# Improving thin cabinets Technics SB-A52



## Guest (Jun 3, 2008)

Hi all. Nice forum here. Thanks for letting me join. 

I have a pair of SB-A52, which are fairly large (~4' high) speakers with 2x12" bass drivers each, as well as the mid and tweeter. and I find that the cabinets really resonate at certain frequencies, especially low bass notes. The walls of the cabinets are mostly made from 3/16" MDF or something, aside from the front panel which is 1" MDF. So I am thinking of wrapping the thin sides in another layer of MDF to try and curb these resonances, and possibly bracing the inside, and stuffing it a bit. Just wanted to run the idea past you wise folks here and see if you thought it would be worthwhile. 

Thanks!
a


----------



## BoomieMCT (Dec 11, 2006)

Good idea! While you will probably see more benefit from bracing you want to change the internal volume as little as possible (so don't go too crazy). If you don't mine the size / weight, do both!


----------



## Guest (Jun 3, 2008)

Ｐerhaps stuffing the inside will compensate for the volume reduction by bracing？


----------



## JCD (Apr 20, 2006)

I think Boomie's got it.. bracing would probably be best, but it changes the internal volume which is very important. Maybe by adding some stuffing, you can make the internal volume "appear" bigger (counter intuititve isn't it) enough that the two balance out somehow. No idea how that works though..

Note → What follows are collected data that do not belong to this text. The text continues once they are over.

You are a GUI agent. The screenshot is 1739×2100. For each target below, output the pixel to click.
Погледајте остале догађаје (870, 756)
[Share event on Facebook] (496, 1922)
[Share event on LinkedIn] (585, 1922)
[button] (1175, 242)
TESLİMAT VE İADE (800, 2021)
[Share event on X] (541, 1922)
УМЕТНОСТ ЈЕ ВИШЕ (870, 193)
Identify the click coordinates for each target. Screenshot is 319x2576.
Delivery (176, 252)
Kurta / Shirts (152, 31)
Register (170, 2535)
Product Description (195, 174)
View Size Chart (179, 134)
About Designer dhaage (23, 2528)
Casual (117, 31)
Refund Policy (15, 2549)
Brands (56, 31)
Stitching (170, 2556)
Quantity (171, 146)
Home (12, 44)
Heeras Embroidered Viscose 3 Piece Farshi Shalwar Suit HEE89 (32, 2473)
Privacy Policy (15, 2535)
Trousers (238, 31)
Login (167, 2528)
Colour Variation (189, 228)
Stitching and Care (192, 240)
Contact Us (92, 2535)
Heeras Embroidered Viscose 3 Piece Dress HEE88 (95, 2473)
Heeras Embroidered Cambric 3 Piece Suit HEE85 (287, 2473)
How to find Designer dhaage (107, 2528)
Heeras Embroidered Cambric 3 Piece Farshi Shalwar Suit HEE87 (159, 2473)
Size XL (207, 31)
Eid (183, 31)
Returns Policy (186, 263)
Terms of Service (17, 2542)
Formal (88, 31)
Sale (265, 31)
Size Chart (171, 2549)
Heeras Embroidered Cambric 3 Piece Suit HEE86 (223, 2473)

As an experiment, you could cut some boards and clamp them to the sides of the box to see if that helps improve the speaker as well.

JCD


----------



## Guest (Jun 3, 2008)

Thanks boomie + jcd
Ill do my best to remember to post my results here..


----------



## Guest (Jun 8, 2008)

So just to let future readers know, I braced and stuffed the cabinets, with good results.

Bracing:
-I put two braces in each cabinet, going from side to side. I put a piece of corrugated cardboard between the brace and the inside of the cabinet so that it wouldnt vibrate at the contact point. I'm sure you're supposed to use some adhesive or something, but thats what I had at hand, and its working just fine. I screwed the braces in from the outside. I made the mistake of using a wood screw at first, which just popped through the thin MDF. Better to use the kind with a rounded head, and flat contact surface. 

Stuffing:
-Stuffed each cabinet with some green "safe n' sound" insulation I had lying around. Basically I covered about 2/3 of the bottom half of the back panel inside each cabinet with stuff thats about 4" thick. Its just held in place by the brace.

Results:
Im glad to report that these mods definately improved the sound and I would recommend it to anyone with these speakers. In a side by side comparison, the bass was definately more even. It's still far from perfect, but good enough. Probably wrapping the cabinet in more MDF would improve it further, but I'm happy with them as they are, so I don't think I'll bother.


----------



## Owen Bartley (Oct 18, 2006)

good mod, agulha. I wish I'd gotten to you before you put screws through the outside of your speakers to tell you just to cut some bracing to size and glue it in with regular wood glue! But the important thing is that they sound better anyway, so mission accomplished! :T


----------



## Guest (Jun 12, 2008)

Owen Bartley said:


> good mod, agulha. I wish I'd gotten to you before you put screws through the outside of your speakers to tell you just to cut some bracing to size and glue it in with regular wood glue! But the important thing is that they sound better anyway, so mission accomplished! :T


Woops, wish I put my idea up here before I went ahead with it... can you explain why the screws are a bad idea? It wouldnt be so hard to take them out + glue.
Thanks!


----------



## Owen Bartley (Oct 18, 2006)

Well they aren't really a bad idea, and I'm sure things will be VERY solid, but unless I'm reading wrong, did you screw right in from the outside of your cabinet? It's more a visual thing. Lots of wood glue would still be nice and solid, but you wouldn't have anything visible on the outside of the speaker. In the end, if that isn't a problem for you, then you're just fine!


----------